The artwork in the book is ebullient and engages the eye with simple salmon tones against black and white drawings that are reminiscent of cartoonists and comic artists from the golden ages of those mediums. It succeeds in communicating to the reader complex philosophical topics that are part and parcel of the Continental tradition. Without becoming a bore (always a serious risk when the name Hegel is involved), we learn about concepts like alienation and the critique of consumerism that continues to inform political activism today.
What is also noteworthy is the utility of the volume in ongoing anti-racism work. Currently we are living in a political landscape where the absurd right wing conspiracy theory called “Cultural Marxism,” a racist fantasia about how the Frankfurt School that Marcuse hailed from attempted to implant a social ideology that would gestate into an eventual Communist revolution, inspires deadly repercussions from the unhinged actors within the alt right.
But with a book like this, readers are quickly shown that Marcuse and his Frankfurt School comrades were in reality not just opposed to totalitarianism but furthermore deeply critical of the failings of the Marxist-Leninist formulation of left wing politics. (The fact that Comrade Theodor Adorno was in fact as miserable as William F. Buckley, Jr. with his elitist condemnation of jazz, pop, and rock music goes unmentioned is unfortunate.) With Steve Bannon’s ongoing efforts to build a base being deeply indebted to theories of cultural hegemony and other New Left concepts, this volume has the capacity to provide a very good counter to the right’s base building efforts.
Marcuse’s biography, told simultaneous with an explication of his theories, does include some contradictory nuances that deserved further elaboration, which I see as its only fault. During the Second World War, living as a refugee from Nazi Germany, Marcuse worked for a time at the OSS, predecessor of the CIA, and then the State Department, a tenure lasting until 1951. These were the years when America absorbed the burden of Western European imperialism and colonialism while fomenting a domestic crackdown on radicals with the Hiss trial and McCarthy witch hunts. The Greek civil war, the Korean War, the Chinese revolution, and the start of the French effort to recapture its Indochinese peninsular colonies, eventuating the American commitment of ground troops twenty years later, were all part of the portfolio of those two agencies. Mao’s groundbreaking revision of Leninism, claiming that the peasantry previously held in suspicion by the Russian Bolsheviks were instead capable of being a revolutionary class in world history, was denigrated by these American agencies while providing a theoretical premonition of Marcuse’s work a generation later.
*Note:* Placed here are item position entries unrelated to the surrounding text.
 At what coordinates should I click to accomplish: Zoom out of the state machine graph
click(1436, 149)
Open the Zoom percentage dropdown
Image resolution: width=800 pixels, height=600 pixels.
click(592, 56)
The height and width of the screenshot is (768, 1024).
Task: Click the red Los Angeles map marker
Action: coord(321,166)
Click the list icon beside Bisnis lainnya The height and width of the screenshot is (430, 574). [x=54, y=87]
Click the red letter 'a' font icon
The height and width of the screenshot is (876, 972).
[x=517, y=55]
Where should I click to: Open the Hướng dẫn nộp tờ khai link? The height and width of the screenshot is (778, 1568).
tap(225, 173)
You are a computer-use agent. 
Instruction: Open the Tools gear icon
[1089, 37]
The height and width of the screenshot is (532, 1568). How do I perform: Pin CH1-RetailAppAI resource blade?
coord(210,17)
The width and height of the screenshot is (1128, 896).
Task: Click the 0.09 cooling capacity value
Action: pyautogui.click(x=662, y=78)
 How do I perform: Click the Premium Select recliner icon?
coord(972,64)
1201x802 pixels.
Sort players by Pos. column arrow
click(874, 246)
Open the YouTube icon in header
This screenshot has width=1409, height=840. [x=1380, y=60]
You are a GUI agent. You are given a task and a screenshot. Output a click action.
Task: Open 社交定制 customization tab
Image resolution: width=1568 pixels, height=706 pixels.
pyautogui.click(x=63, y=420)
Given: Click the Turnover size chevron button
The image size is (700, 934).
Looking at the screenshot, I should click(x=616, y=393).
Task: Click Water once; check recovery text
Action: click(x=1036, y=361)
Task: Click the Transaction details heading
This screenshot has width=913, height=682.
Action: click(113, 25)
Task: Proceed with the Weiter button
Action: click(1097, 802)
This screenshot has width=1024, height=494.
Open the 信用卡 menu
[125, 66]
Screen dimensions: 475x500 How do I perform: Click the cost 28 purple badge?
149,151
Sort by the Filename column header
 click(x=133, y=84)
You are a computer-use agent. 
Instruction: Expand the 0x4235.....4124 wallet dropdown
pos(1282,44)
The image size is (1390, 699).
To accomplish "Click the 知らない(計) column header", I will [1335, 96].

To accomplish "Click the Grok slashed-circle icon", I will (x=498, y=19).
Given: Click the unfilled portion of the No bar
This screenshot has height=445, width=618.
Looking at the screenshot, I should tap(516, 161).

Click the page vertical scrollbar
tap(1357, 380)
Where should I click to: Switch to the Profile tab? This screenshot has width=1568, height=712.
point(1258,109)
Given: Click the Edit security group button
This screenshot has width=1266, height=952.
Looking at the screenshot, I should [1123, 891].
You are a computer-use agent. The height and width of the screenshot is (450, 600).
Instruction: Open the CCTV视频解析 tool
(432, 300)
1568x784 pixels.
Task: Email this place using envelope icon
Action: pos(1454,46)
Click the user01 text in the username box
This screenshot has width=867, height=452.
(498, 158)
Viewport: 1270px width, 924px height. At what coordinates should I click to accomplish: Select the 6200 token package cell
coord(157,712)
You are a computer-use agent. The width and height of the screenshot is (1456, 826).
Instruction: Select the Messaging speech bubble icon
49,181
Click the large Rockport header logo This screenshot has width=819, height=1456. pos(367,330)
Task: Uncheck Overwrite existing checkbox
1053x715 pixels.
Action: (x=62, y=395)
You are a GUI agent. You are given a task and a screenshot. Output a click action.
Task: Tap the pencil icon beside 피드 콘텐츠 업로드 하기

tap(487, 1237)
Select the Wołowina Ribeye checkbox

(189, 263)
Unlike his contemporary and comrade Bertolt Brecht, who became a citizen of East Germany, Marcuse stayed in America and government service throughout the darkest days of the blacklists, the HUAC hearings, and the Rosenberg trials. Certainly one can fault Brecht’s later reverence towards the East German government when it was challenged by worker revolts in 1953, which germinated the Berlin Wall’s construction eight years later, but that contradiction would also add further dimension to this volume.
Nevertheless the book is a triumph and readers can be assured they will enjoy the proceedings.